I ran out and bought a Victorio strainer because in my mind it would make the process so much easier then boiling the tomatoes and peeling the skin off right? Sure, if you want runny spaghetti sauce. I am a thick kind of girl.. I like things in my life to be “thick” I like my man with a little meat on his bones, I like my milkshakes thick, I like thick toilet paper, and of course thick chunky spaghetti sauce! Well using the victorio gave me more of a puree. I used a recipe that called for the tomatoes to be quartered so you could simmer it down. I went ahead and prepared the spaghetti sauce just like the recipe asked for but using my strained tomatoes.

I simmered it on very very low all night and even woke up every so often to stir it. It did thicken up a little but not like I wanted it to.
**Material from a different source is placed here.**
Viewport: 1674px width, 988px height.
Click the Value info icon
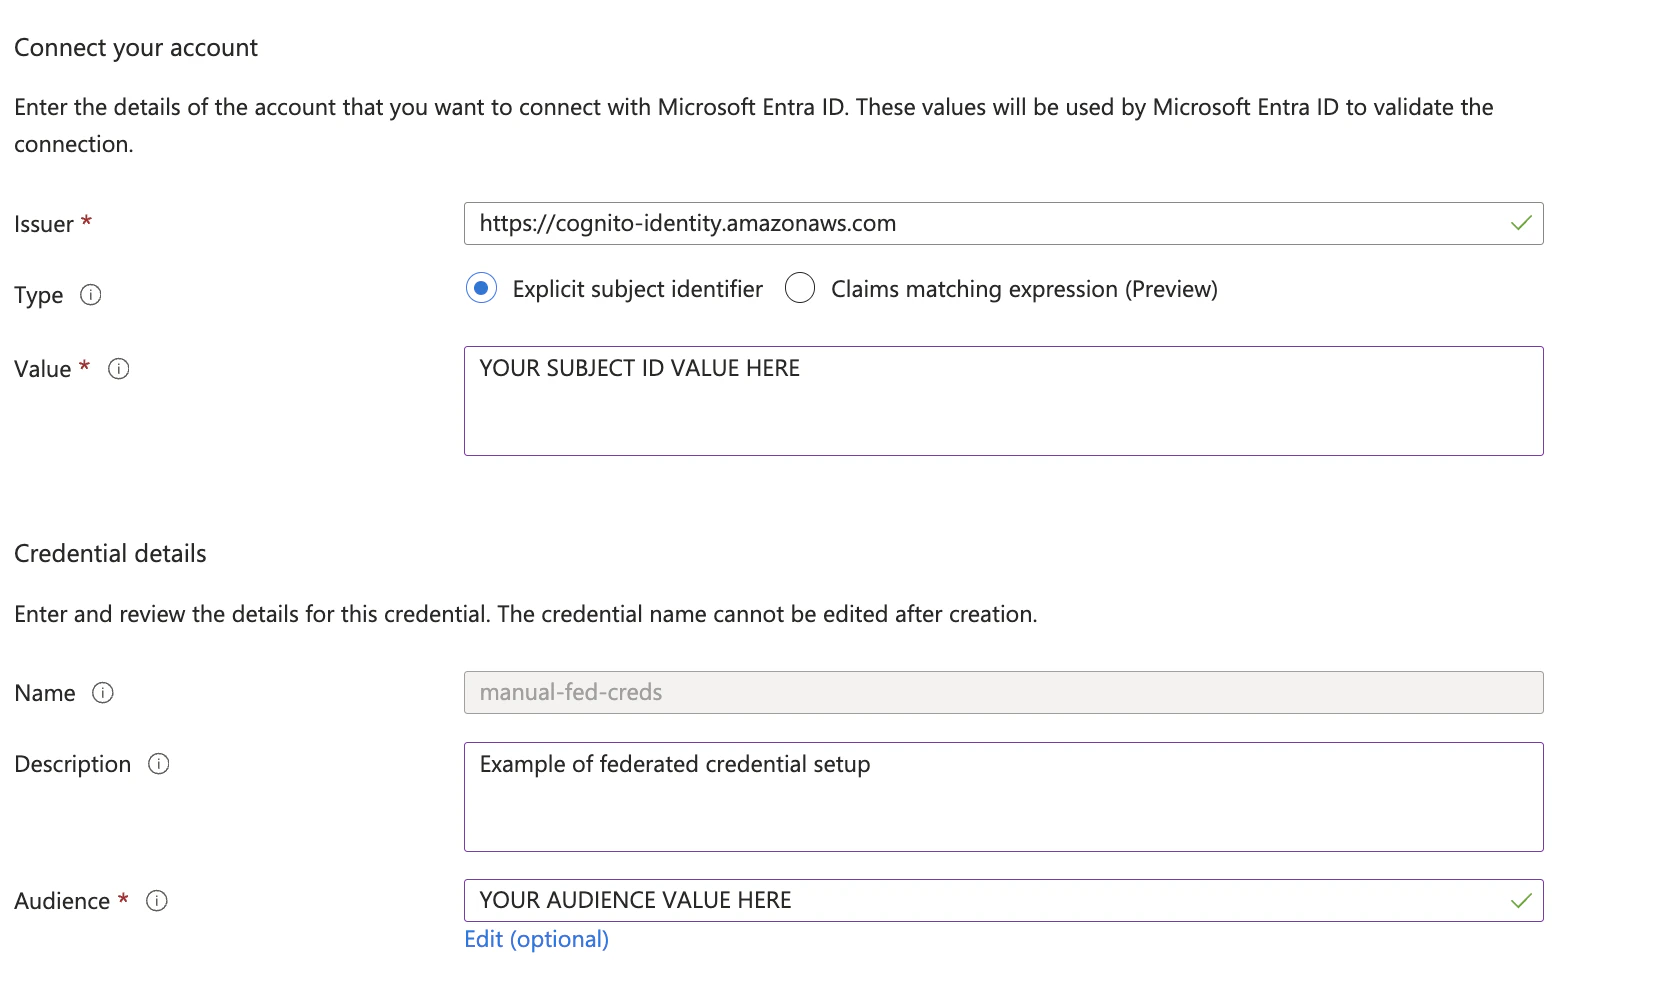[x=119, y=369]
If anything I learned to not puree my tomatoes.

After the simmering process I tasted the sauce and it was nothing like I wanted it to taste like. It was almost as if all the herbs, onions, peppers etc. had been simmered for so long the flavor went out of them. At this point I was burned out on all the work I had put into it and so I put the lid on turned off the heat and walked away.

I later came back to it and after reading all sorts of tips online about spaghetti sauce and how to can it safely I decided I could alter it. I added diced tomatoes, onions, parsley, green peppers, sugar, oregano and so on. I simmered it just long enough to get the veggies soft and after I added more ingredients it tasted a lot better and I was happy so I went ahead and canned it!

I was not impressed with my batch therefore I will probably not be sharing my sauce with anyone but hey how else do you learn if you don’t try right? I did get about 8 quarts out of it which will be nice for my food storage. I am going to attempt another batch but do it completely different the next time!

So bottom line I wouldn’t recommend using a victorio for spaghetti sauce unless you don’t like your sauce thick! I do think I may try the victorio for Applesauce though.